A sophisticated threat actor gained illegal access into the networks of high-tech and aviation companies by initially hacking into their cloud-based services. Attacker dwell time on the secretly infiltrated networks sometimes lasted as long as three years.
The effectiveness of this operation serves as a reminder of the risks of openly sharing and storing plain-text network credentials or sensitive VPN/network access instructions on internet-accessible apps or servers.
In a recently released report, the NCC Group and its subsidiary Fox-IT said researchers encountered this threat actor during numerous incident response engagements between October 2019 through April 2020. But the initial infections preceded this timeframe, in at least one case dating back to 2017.
"The three-year dwell time is much longer than what we typically see during incident response investigations, which is often weeks or months," said Christo Butcher, global lead of threat intelligence at Fox-IT, and head of the Fox-IT Research and Intelligence Fusion Team (RIFT), in an interview with SC Media. This is significant, he added, "because it indicates the actor was intent on securing long-term access to their victim. This long-term focus was also apparent in their somewhat stealthy modus operandi, including use of unobtrusive persistence techniques and custom information gathering tools for intelligence benefit."
According to the researchers, the malicious hackers used credential stuffing, password spraying and brute-force techniques to initially compromise companies’ webmail, storage drives or other cloud-based services from providers like Microsoft and Google. The attackers would then peruse the cloud-based data for intel on how to access those victim companies’ VPNs, Citrix offerings, or other remote networking services.
"In one specific case, the adversary... was able to access a document stored in SharePoint Online, part of Microsoft Office 365," the report states. "This specific document described how to access the internet-facing company portal and the web-based VPN client into the company network. Within an hour after grabbing this document, the adversary accessed the company portal with the valid account." Although the VPN was protected by multi-factor authentication, the attackers got around this by changing account configurations, and adding their own phone number to which the SMS-based verification text would be sent.
After gaining network access, the attackers would check permissions of the hijacked account. If it was not a high-privilege account, the actors would then look for related local or domain admin accounts that they could compromise with additional password-spraying techniques. Or they would moved laterally to another system in which an admin was already logged in.
Once they controlled an admin account, they would use the red-team tool Cobalt Strike for multiple purposes such as beaconing, command-and-control, persistence, and lateral movement to domain controllers and other servers.
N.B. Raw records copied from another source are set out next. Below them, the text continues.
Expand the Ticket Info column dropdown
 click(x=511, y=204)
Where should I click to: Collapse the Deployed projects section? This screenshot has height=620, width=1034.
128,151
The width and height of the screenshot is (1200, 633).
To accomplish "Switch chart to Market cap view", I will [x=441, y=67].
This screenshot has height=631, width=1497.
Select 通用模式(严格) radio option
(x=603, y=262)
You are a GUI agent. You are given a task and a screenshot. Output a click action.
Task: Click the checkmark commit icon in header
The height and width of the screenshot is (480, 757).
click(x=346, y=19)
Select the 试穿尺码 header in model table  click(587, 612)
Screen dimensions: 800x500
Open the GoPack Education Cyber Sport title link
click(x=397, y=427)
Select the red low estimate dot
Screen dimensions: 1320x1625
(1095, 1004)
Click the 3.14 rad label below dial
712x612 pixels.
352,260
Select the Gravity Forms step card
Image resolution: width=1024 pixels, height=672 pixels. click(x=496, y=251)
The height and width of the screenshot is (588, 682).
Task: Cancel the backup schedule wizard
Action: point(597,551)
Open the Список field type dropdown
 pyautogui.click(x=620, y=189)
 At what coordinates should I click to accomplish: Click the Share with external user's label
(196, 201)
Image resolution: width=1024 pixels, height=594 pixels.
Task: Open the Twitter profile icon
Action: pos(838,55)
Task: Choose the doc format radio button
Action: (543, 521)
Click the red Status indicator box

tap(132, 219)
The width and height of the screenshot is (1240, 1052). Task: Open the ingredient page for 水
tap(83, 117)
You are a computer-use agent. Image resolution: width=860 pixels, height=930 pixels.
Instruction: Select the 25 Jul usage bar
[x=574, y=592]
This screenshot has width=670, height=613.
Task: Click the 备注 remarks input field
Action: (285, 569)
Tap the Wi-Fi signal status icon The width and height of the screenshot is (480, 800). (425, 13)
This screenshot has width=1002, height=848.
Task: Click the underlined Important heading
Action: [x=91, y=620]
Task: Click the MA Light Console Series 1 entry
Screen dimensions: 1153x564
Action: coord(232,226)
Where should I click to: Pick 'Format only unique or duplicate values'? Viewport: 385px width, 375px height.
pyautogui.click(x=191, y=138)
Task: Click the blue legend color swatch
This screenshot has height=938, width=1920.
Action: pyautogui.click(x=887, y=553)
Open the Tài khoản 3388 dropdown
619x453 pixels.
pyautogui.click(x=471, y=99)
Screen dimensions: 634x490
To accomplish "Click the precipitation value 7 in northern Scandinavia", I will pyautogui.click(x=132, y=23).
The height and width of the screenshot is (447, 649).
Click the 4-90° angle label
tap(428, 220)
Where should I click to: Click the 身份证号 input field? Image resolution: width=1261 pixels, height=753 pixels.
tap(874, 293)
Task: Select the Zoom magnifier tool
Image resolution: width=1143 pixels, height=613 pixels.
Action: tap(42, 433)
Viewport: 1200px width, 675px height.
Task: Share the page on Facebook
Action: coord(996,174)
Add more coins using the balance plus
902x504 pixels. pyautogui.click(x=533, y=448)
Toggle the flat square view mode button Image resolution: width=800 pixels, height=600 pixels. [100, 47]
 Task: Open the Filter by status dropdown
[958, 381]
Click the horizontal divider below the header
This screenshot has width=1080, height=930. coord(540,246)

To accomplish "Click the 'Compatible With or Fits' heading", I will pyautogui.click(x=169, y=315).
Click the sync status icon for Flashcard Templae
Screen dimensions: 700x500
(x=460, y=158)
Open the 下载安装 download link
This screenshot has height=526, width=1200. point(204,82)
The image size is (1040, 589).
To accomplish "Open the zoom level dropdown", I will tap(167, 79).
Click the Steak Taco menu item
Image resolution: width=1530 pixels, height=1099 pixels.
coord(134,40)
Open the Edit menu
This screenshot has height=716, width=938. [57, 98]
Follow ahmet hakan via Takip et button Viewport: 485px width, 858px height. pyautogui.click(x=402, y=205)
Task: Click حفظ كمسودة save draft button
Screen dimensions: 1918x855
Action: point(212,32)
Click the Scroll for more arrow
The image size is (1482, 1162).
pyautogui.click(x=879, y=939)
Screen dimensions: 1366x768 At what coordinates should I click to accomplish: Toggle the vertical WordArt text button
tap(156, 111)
“During this process, the adversary identifies data of interest from the network of the victim,” the report states. “This can be anything from file and directory-listings, configuration files, manuals, email stores in the guise of OST- and PST-files, file shares with intellectual property (IP), and personally identifiable information (PII) scraped from memory.” This data is later exfiltrated.
When targeting airlines, the attackers appear to have specifically sought passenger name records. “How this PNR data is obtained likely differs per victim, but we observed the usage of several custom DLL files used to continuously retrieve PNR data from memory of systems where such data is typically processed, such as flight booking servers,” the report notes.
"In the high-tech/semiconductor industry, information of interest generally consists of intellectual property regarding technology and research; for example, designs for new and upcoming products, or research results that may form the basis for future generations of technology," said Butcher. "And in the airline industry, information of interest to nation-state actors may include transport and travel details; for example, who has traveled or is planning to travel where and when."
Fox-IT did not outright confirm if the operation was the work of a state-sponsored group, but an earlier report from CyCraft on this same actor described the culprit as a China-based APT threat actor called Chimera that has been known to target Taiwan’s semiconductor industry.
Butcher said that since ridding victimized networks of the threat actor in April 2020, the company has not observed any additional signs of the actor engaging in activity, "nor have we attributed any subsequent incident response cases to this threat actor."
He also said the attacks demonstrate the "value of collecting extensive telemetry and, where possible, storing it for as long as possible. This ensures that when an incident is discovered there is data which can allow the organization to investigate the root cause and understand the where, when and what."